▸ Work required:
Restate the records underneath, keeping each one exactly the same.

▸ Supplied records:
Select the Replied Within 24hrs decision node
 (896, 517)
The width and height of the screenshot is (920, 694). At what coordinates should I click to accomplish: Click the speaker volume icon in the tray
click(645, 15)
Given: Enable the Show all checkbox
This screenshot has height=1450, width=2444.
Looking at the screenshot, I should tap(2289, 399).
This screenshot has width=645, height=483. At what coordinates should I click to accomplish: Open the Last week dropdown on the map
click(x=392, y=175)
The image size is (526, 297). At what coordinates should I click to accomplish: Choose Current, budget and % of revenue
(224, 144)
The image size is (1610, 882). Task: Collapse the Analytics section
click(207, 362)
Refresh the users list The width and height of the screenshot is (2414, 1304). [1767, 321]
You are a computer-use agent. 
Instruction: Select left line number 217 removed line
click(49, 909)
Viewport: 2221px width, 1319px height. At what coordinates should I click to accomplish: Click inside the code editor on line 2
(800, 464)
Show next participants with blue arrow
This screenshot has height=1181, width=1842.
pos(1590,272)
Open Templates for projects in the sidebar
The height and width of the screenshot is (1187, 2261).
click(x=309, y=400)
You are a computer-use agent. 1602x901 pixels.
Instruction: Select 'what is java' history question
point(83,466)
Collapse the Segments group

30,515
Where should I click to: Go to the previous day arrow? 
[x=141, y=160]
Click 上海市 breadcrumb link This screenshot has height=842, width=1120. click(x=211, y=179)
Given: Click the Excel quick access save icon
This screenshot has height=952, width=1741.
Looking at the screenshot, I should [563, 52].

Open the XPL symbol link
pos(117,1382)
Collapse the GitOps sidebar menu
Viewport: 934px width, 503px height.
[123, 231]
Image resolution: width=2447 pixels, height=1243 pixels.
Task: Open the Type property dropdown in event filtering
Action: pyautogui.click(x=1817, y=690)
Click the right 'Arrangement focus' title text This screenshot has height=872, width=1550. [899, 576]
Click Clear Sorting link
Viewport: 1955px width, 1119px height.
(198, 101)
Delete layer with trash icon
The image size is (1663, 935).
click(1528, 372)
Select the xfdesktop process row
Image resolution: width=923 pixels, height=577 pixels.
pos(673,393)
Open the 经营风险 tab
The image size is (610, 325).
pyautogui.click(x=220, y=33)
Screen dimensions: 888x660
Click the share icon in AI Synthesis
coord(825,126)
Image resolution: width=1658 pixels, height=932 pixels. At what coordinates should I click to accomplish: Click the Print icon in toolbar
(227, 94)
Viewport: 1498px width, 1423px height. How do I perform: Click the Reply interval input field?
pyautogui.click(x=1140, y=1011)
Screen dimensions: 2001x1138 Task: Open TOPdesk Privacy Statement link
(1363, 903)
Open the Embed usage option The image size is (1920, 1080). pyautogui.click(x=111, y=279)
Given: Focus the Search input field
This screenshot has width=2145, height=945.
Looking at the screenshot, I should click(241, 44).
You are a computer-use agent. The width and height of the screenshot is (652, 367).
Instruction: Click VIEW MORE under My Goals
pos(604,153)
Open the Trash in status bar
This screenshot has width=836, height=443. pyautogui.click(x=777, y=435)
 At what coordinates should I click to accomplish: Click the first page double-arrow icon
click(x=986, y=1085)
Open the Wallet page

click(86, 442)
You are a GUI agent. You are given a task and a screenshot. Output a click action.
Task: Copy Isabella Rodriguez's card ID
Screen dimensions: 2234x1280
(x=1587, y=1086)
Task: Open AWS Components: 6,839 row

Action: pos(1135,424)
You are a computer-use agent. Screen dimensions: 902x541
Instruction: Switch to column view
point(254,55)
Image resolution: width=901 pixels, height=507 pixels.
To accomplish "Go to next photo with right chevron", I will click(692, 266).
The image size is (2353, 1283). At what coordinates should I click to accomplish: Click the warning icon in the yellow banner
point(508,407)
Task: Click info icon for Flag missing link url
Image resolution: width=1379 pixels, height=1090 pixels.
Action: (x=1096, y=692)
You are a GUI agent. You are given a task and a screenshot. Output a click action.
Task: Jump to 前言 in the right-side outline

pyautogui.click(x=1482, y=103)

▸ Problem solution:
Select the Replied Within 24hrs decision node
 (896, 517)
The width and height of the screenshot is (920, 694). At what coordinates should I click to accomplish: Click the speaker volume icon in the tray
click(645, 15)
Given: Enable the Show all checkbox
This screenshot has height=1450, width=2444.
Looking at the screenshot, I should tap(2289, 399).
This screenshot has width=645, height=483. At what coordinates should I click to accomplish: Open the Last week dropdown on the map
click(x=392, y=175)
The image size is (526, 297). At what coordinates should I click to accomplish: Choose Current, budget and % of revenue
(224, 144)
The image size is (1610, 882). Task: Collapse the Analytics section
click(207, 362)
Refresh the users list The width and height of the screenshot is (2414, 1304). [1767, 321]
You are a computer-use agent. 
Instruction: Select left line number 217 removed line
click(49, 909)
Viewport: 2221px width, 1319px height. At what coordinates should I click to accomplish: Click inside the code editor on line 2
(800, 464)
Show next participants with blue arrow
This screenshot has height=1181, width=1842.
pos(1590,272)
Open Templates for projects in the sidebar
The height and width of the screenshot is (1187, 2261).
click(x=309, y=400)
You are a computer-use agent. 1602x901 pixels.
Instruction: Select 'what is java' history question
point(83,466)
Collapse the Segments group

30,515
Where should I click to: Go to the previous day arrow? 
[x=141, y=160]
Click 上海市 breadcrumb link This screenshot has height=842, width=1120. click(x=211, y=179)
Given: Click the Excel quick access save icon
This screenshot has height=952, width=1741.
Looking at the screenshot, I should [563, 52].

Open the XPL symbol link
pos(117,1382)
Collapse the GitOps sidebar menu
Viewport: 934px width, 503px height.
[123, 231]
Image resolution: width=2447 pixels, height=1243 pixels.
Task: Open the Type property dropdown in event filtering
Action: pyautogui.click(x=1817, y=690)
Click the right 'Arrangement focus' title text This screenshot has height=872, width=1550. [899, 576]
Click Clear Sorting link
Viewport: 1955px width, 1119px height.
(198, 101)
Delete layer with trash icon
The image size is (1663, 935).
click(1528, 372)
Select the xfdesktop process row
Image resolution: width=923 pixels, height=577 pixels.
pos(673,393)
Open the 经营风险 tab
The image size is (610, 325).
pyautogui.click(x=220, y=33)
Screen dimensions: 888x660
Click the share icon in AI Synthesis
coord(825,126)
Image resolution: width=1658 pixels, height=932 pixels. At what coordinates should I click to accomplish: Click the Print icon in toolbar
(227, 94)
Viewport: 1498px width, 1423px height. How do I perform: Click the Reply interval input field?
pyautogui.click(x=1140, y=1011)
Screen dimensions: 2001x1138 Task: Open TOPdesk Privacy Statement link
(1363, 903)
Open the Embed usage option The image size is (1920, 1080). pyautogui.click(x=111, y=279)
Given: Focus the Search input field
This screenshot has width=2145, height=945.
Looking at the screenshot, I should click(241, 44).
You are a computer-use agent. The width and height of the screenshot is (652, 367).
Instruction: Click VIEW MORE under My Goals
pos(604,153)
Open the Trash in status bar
This screenshot has width=836, height=443. pyautogui.click(x=777, y=435)
 At what coordinates should I click to accomplish: Click the first page double-arrow icon
click(x=986, y=1085)
Open the Wallet page

click(86, 442)
You are a GUI agent. You are given a task and a screenshot. Output a click action.
Task: Copy Isabella Rodriguez's card ID
Screen dimensions: 2234x1280
(x=1587, y=1086)
Task: Open AWS Components: 6,839 row

Action: pos(1135,424)
You are a computer-use agent. Screen dimensions: 902x541
Instruction: Switch to column view
point(254,55)
Image resolution: width=901 pixels, height=507 pixels.
To accomplish "Go to next photo with right chevron", I will click(692, 266).
The image size is (2353, 1283). At what coordinates should I click to accomplish: Click the warning icon in the yellow banner
point(508,407)
Task: Click info icon for Flag missing link url
Image resolution: width=1379 pixels, height=1090 pixels.
Action: (x=1096, y=692)
You are a GUI agent. You are given a task and a screenshot. Output a click action.
Task: Jump to 前言 in the right-side outline

pyautogui.click(x=1482, y=103)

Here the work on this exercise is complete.